On this, the third night/day of Chanukah, I nearly forgot to light my menorah here at home. Shame, shame. Perhaps. But it was overshadowed by the fact that I was at the National Menorah lighting ceremony earlier today. As in, from 4 to 5:30. I have to say, it's a mighty fine tradition that I was ecstatic to be a part of. There were nearly 2,500 people gathered on the ellipse to watch the lighting of what is said to be the world's largest menorah. In fact, it almost appears to dwarf the National Christmas Tree.

The event was put together (as it is every year) by the American Friends of Chabad Lubavitch. It was complete with a dancing dreidel and three fantastic cantors who even participated in a colorful rendition of the dreidel song. Yes, the entire ceremony was clouded by another ceremony going on just yards away (evidently THEIR ceremony has been going on since 1948, our bad, really). So you'd hear some tunes from the Nutcracker speech as the rebbe talked about light and darkness. There were children, grandparents, Holocaust survivors and newborns. There were Chabad, Orthodox, Reform, Conservative, and some guy who tried really hard to sing along to the dreidel song. But really, who DOESN'T know the dreidel song?
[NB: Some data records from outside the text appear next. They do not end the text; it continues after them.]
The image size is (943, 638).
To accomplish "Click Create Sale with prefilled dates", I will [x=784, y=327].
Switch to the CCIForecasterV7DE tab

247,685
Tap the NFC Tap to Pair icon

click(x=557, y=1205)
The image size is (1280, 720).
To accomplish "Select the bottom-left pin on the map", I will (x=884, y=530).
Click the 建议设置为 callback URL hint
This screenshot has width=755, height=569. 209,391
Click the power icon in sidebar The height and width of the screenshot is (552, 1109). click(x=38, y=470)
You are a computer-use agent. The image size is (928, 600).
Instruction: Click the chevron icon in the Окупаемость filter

When the ceremony, speeches and songs (my favorite being "Oseh Shalom" of course), everyone attacked the latke/donut booth. They gave away two latkes a person and as many donuts as you could carry. They had small apple sauce cups (no sour cream!) and a variety of delicious drinkable products. As I was leaving to go back to work, scarfing a jelly-filled donut, I passed a bunch of women speaking Hebrew. I kept wanting to say "Slicha! At mavinah anglit!?" Just to say something in Hebrew to an Israeli counterpart. Alas, I stuffed my face and kept on walking. I seriously power-walked back to work. I said "I'll be gone an hour!" but ended up taking a two-hour hiatus from the not-so-pressing grind of the news business.

Oh! I also picked up a menorah set. Yes, I have my own. Can you have too many chanukiot? Yes, yes you can. I'm fond of the one-for-everyone plan, so I'll be giving this one away. It's cute, though.

I intend on posting photos and video of the event tomorrow, after my camera's batteries have recouped and recharged. For then you will hopefully see the dancing menorah and the three cantors (the three tenors have NOTHING on these guys).

And finally, on the Chanukah vibe, a word from Rabbi Abraham Shemtov, who spoke at the lighting and who had some pretty inspiring things to say: We should not be fighting darkness, we should be bringing light into the world. It is that statement that I likely will be writing about in the next few days. I'm curious whether light can be brought into the world, when there is darkness, without fighting the darkness. Can you ignore darkness for the sake of light? Curious. I will elaborate!


In other news, I'm a hero! No, really, a genuine hero! Okay, so I didn't do all the work, but I did some. I came home after work tonight, dropped my things and headed out front to check my mail (which is on the porch of the house I live in, and I live in the basement with a side entrance that is beyond a gate. So I have to walk through the gate, down some stairs, out onto the sidewalk, up the porch stairs, and there I am). As I came out of the gate, I noticed a man running across the street yelling at a woman, but I couldn't understand what they were saying. I then looked two houses down and there was a fire in the ivy leaves (most people round here don't have front lawns of grass, but rather just large patches of ivy leaves). The man was on the phone calling 911 and the woman, who I then realized was horribly cracked out and smoking a cigarette, was jabbering senselessly. The moment he got off the phone, a woman came out of her house and said she had a hose that might reach. The cracked out lady then quickly walked away, mumbling and yelling. So we got a pot and a big bowl and started throwing water at the patch of ivy leaves that swarmed up a tree. We were worried that if we didn't get the fire out soon, it would work ALL the way up the tree.

We put the fire out and THEN the fire truck arrived, figures. Turns out the house is empty right now, but used to be a doctor's office/house. The doctor evidently "taught" or "schooled" the children of drug addicts, or "crackbabies." Interesting, I think.

Anyhow, it was my good deed for the night and it gave me a chance to talk with the neighbors, who I realized are my age. Maybe more chance encounters will wind me up with some friends? Hah.